PROBLEM DETAILS: Please tally the lines of the records that contain "under" and send back only the total.
▼
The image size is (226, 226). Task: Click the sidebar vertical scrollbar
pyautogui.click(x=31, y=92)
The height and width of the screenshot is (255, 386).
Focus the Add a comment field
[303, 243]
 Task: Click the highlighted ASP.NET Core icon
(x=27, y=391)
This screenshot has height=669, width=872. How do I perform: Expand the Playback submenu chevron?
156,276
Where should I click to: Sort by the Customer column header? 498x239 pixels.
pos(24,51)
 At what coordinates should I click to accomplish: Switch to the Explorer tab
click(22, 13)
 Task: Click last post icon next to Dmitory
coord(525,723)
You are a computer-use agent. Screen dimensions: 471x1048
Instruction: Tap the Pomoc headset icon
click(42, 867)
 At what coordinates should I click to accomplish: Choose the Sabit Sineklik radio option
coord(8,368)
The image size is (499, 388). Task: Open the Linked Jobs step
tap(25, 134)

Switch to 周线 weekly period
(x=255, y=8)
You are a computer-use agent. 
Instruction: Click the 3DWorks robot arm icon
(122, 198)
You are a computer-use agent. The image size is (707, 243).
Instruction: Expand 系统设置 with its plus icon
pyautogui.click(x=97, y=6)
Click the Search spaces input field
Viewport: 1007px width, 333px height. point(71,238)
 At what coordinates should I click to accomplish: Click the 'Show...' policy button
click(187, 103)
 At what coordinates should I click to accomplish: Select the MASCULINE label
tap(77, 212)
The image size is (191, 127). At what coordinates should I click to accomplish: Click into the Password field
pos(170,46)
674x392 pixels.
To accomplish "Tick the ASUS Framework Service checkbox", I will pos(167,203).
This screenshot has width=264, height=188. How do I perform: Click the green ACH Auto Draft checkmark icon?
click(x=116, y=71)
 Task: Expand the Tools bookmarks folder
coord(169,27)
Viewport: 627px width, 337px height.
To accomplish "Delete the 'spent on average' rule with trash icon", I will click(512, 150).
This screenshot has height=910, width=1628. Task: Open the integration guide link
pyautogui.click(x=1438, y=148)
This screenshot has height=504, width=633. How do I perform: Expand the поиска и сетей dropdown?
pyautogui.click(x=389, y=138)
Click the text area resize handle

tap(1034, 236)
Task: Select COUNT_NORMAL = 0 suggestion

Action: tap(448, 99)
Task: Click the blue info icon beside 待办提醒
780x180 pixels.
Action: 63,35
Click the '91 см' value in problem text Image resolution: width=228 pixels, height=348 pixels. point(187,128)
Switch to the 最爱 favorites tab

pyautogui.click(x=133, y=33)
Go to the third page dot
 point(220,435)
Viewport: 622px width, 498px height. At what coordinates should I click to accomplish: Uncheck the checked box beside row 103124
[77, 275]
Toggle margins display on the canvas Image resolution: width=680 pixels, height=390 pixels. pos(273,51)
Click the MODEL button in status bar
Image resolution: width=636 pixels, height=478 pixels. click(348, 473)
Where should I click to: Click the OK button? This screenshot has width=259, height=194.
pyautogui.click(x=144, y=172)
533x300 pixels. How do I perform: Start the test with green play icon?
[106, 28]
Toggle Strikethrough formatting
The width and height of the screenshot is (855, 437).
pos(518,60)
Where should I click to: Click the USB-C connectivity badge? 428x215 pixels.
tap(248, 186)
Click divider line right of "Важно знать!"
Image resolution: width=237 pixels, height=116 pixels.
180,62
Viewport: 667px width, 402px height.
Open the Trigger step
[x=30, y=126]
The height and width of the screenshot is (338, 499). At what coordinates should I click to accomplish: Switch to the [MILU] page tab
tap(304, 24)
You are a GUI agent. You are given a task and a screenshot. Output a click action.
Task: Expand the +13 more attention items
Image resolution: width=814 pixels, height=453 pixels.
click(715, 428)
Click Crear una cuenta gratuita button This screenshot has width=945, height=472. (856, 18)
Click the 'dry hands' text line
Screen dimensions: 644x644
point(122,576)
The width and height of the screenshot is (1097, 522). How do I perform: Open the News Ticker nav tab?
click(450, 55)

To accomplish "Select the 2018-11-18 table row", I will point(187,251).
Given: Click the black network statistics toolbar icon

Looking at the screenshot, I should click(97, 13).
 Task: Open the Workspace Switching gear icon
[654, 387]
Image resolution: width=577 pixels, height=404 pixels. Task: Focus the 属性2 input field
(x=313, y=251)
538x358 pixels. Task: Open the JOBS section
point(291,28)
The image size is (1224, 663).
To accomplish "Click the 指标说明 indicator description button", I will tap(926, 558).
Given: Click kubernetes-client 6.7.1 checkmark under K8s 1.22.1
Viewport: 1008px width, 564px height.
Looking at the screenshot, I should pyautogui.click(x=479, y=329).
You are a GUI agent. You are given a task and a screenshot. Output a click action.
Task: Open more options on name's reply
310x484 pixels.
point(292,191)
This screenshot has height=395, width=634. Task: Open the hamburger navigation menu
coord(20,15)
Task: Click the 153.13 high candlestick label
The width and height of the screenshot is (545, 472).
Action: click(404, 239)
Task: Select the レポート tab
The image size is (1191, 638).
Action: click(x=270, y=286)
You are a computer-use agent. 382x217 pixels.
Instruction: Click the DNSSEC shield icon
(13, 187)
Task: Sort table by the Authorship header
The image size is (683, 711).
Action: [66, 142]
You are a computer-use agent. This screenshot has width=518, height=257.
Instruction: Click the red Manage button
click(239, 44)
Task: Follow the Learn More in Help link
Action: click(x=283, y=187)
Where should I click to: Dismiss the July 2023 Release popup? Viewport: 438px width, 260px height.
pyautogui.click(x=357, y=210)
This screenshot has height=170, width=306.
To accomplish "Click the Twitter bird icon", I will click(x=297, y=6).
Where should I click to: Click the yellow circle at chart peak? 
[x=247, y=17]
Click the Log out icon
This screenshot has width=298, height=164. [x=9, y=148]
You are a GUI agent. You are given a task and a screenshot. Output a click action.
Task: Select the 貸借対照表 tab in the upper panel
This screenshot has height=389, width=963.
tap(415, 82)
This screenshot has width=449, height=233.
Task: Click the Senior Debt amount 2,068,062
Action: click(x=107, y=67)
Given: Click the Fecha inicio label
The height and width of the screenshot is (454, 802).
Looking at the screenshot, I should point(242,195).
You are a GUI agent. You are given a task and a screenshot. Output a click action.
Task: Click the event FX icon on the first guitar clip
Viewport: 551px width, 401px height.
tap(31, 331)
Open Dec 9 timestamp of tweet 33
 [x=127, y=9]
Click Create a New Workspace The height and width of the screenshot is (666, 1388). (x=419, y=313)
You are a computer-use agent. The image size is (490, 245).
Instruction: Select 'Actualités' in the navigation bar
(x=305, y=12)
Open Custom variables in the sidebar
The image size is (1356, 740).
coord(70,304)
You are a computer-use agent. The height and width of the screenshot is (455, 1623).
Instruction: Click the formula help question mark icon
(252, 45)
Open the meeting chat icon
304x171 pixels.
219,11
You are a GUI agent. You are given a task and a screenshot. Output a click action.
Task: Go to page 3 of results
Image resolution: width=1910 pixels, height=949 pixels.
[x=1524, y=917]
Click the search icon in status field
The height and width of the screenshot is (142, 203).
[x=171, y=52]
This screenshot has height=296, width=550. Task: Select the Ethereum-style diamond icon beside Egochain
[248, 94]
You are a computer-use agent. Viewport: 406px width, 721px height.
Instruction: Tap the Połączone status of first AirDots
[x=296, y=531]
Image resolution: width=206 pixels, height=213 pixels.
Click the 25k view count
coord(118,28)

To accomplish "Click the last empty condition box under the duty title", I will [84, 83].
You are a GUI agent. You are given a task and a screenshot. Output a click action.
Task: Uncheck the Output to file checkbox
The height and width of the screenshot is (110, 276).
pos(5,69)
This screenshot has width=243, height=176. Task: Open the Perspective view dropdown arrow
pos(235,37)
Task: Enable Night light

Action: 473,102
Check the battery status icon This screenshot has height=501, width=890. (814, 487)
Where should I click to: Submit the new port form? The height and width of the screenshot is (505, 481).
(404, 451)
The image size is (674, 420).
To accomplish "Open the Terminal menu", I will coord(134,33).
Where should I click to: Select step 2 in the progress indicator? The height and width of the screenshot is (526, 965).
▲
WRITTEN SOLUTION: 2